Meilaender: It’s good to be here.

Strand: Great, thank you for joining us. I wanted to start off with some—just some questions about your career and you personally. Could you give our listeners a little, a bio a short bio, biography about where you grew up and what drew you to a career as a Christian ethicist.

Meilaender: Well, I sort of fell into it in a way. I mean, I went through college and seminary, and the longer I went, the more I liked going to school. It’s not a bad life really. I think I would have, I would have become a parish pastor if I hadn’t gotten a good fellowship to go to graduate school. I mean I, by the time I ended seminary, I was married and I had one child. So, I wasn’t in a position just to be frivolous, but I got a fellowship to go to Princeton University, did my PhD in Religious Ethics there, went to the University of Virginia to teach, really just on a one-year deal at the time. So, interestingly, that was—those were the days when there were actually multiple job offers for fresh PhDs—the good old days. But I went to Virginia on a one-year deal, it got extended, and I had been there for three years—I just got another three-year renewal—but I got an offer from Oberlin College at that point, which I took. I went to Oberlin, taught for 18 years, but I always had this itch to teach at some school that was more church related. Yeah, so, I eventually went to Valparaiso University. How church related it actually is probably an open question. These days it’s more related to inclusion diversity and so forth, but I taught there for another 18 years before I retired. So, I figured that way I could decide which of the two hats I wanted to wear, like the guys who go into the hall of fame, you know, have to decide what team hat to wear. But I’ve been retired for a few years now and have continued to kind of try to pay attention to what’s going on and to do some writing as well. But I sort of do it on my own schedule now when I, when I feel like it, because I don’t have to. So, that’s the short story, I guess.

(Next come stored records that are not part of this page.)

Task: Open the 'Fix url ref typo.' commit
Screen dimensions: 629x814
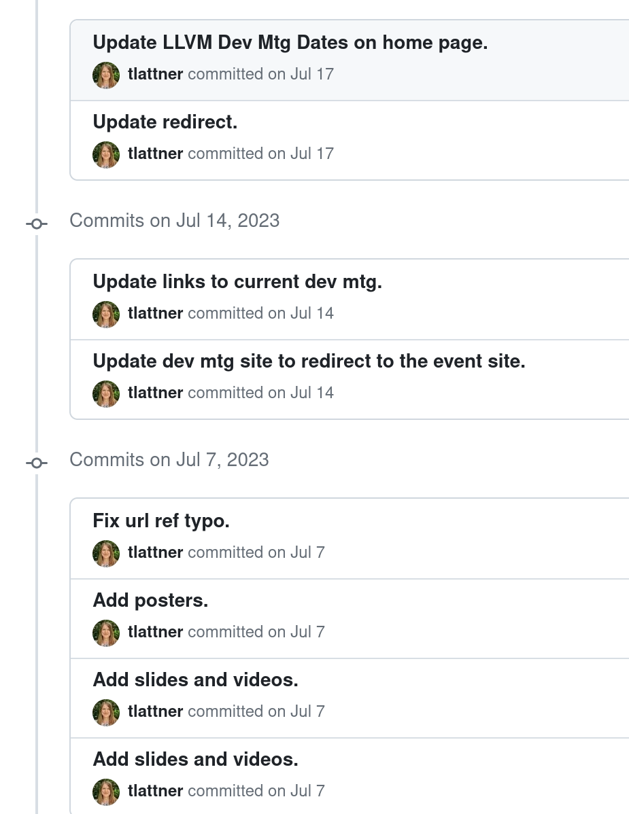Action: (161, 520)
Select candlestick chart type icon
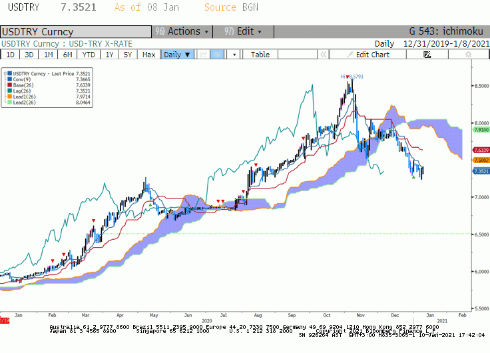Screen dimensions: 490x353 point(217,55)
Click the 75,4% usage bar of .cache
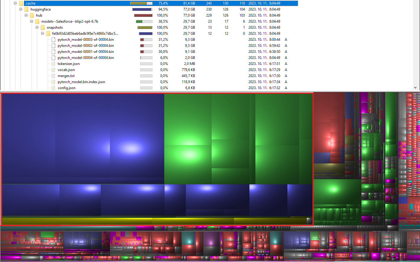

Strand: Yeah, what drew you to the profession itself, Christian ethics in particular, was there any, I don’t know, was it influence? Was it just something you sort of came to? Was there, can you think of sort of particular moment or particular moments or books that you read or events that kind of drew you to this?

Meilaender: You mean what drew me to go to grad school in that field in the first place or what drew me to?

Strand: Yeah, but both I mean, to the topic itself and into going to grad school yeah, I guess.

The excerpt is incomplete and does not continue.